Running on specific GPU device

I’m trying to specify specify which single GPU to run code on within Python code, by setting the GPU index visible to PyTorch. Here’s what I’ve tried:

for i in range(8): #8 gpus
    os.environ["CUDA_AVAILABLE_DEVICES"] = str(i)
    print(torch.cuda.device_count())
    # this line always outputs 8 (all 8 devices) instead of 1...
    ...

I’m using PyTorch 1.0.0. How do I specify which GPU machine (by index or otherwise) to run code on (without using .to(device)) within Python code?

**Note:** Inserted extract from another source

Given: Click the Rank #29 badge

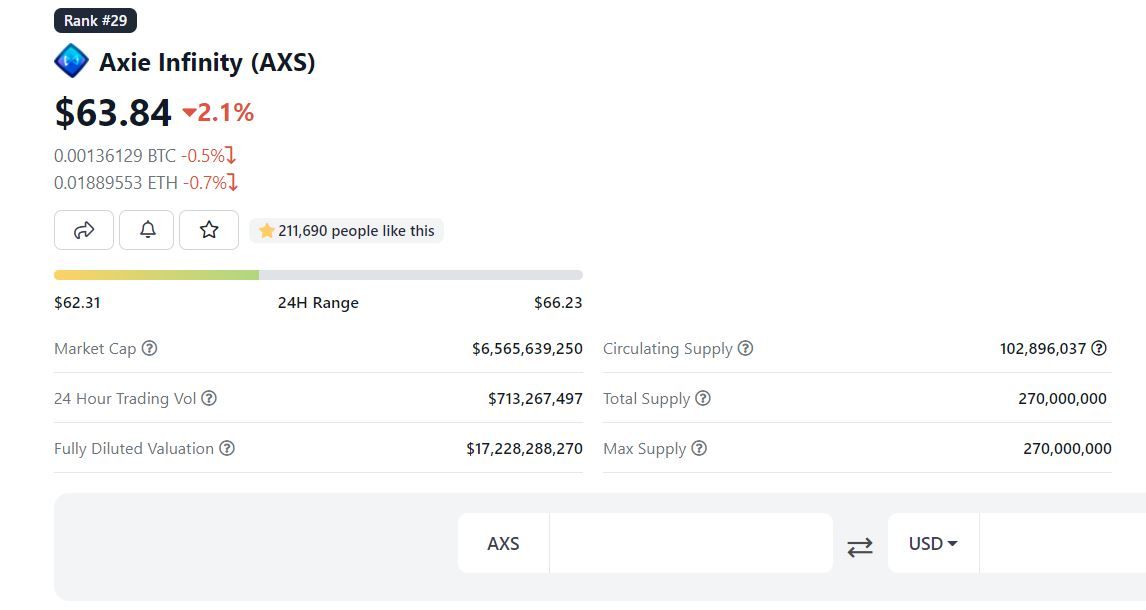Looking at the screenshot, I should [95, 20].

Hey @CCL, you will need to set the CUDA_AVAILABLE_DEVICES env var before launching the process. Sth like:

$ CUDA_AVAILABLE_DEVICES=0 python main.py

If you just want to set the default device, you can use set_device

Update

Please ignore the code above. I miss-read the variable name. It should be CUDA_VISIBLE_DEVICES

2 Likes

Hi thanks for the reply, is it possible to set it with python instead of in shell?

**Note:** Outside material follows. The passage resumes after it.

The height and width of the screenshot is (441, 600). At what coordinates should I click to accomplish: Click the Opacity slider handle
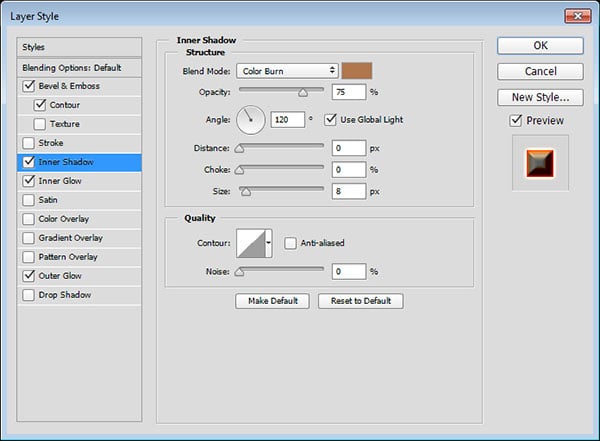[x=302, y=93]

Hi thanks for the reply, is it possible to set it with python instead of in shell?

Yes, but you need to make sure it is set before initializing the CUDA context. See the code below:

import torch
import os
os.environ["CUDA_VISIBLE_DEVICES"] = "1" 
torch.cuda.device_count()  # print 1
os.environ["CUDA_VISIBLE_DEVICES"] = "0,1"  
torch.cuda.device_count()  # still print 1
1 Like

Do you mean that once it’s set, it cannot be changed? For my case, I’m hoping to make GPU 0 visible on the 1st iteration, GPU 1 visible on the 2nd, etc till GPU 7 and iter 8. Is there a way to do this from Python? Thanks a lot!

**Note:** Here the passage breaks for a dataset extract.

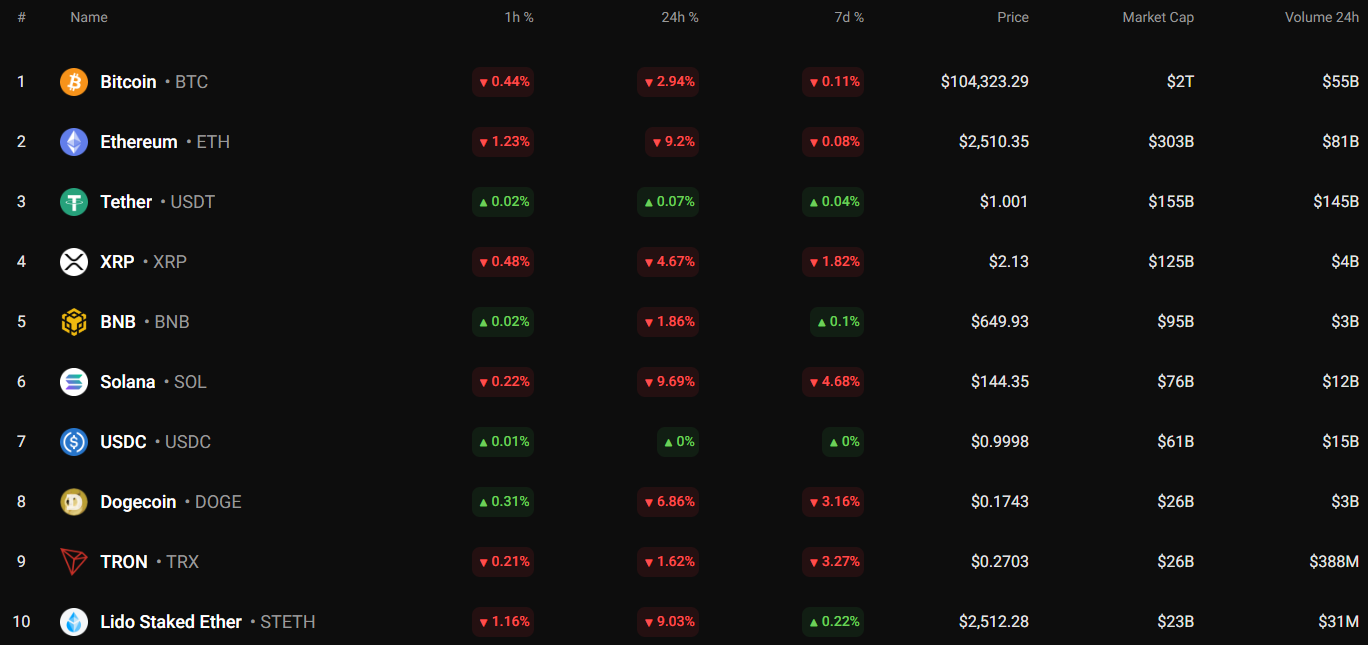This screenshot has width=1368, height=645.
Task: Sort by the Market Cap column header
Action: tap(1157, 17)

Do you mean that once it’s set, it cannot be changed?

I believe so.

For my case, I’m hoping to make GPU 0 visible on the 1st iteration, GPU 1 visible on the 2nd, etc till GPU 7 and iter 8. Is there a way to do this from Python?

Can this be done by explicitly passing torch.cuda.device(i) to tensors/modules or use torch.cuda.set_device(i)? Is there any reason that you would like to change the visible devices?

1 Like

I’m trying to do some parallelism but can’t figure out how to initialise processes with different ranks, each process on 1 different GPU. I am modifying some distributed computing code, but instead of having numerous nodes, I only have 1 8 GPU machine to work with.

(Pls bear with me, I’m a beginner in distributed computing!) So far I’ve worked out that the line dist.init_process_group(backend=args.dist_backend, init_method=args.dist_url, world_size=1, rank=args.rank) intialises the same process on all 8 GPUs, but this causes problems later in my code, where I need to get the specific GPU machine index. I tried to do this with torch.cuda.current_device() but it also returns 0 despite nvidia-smi showing that all 8 GPUs have been used.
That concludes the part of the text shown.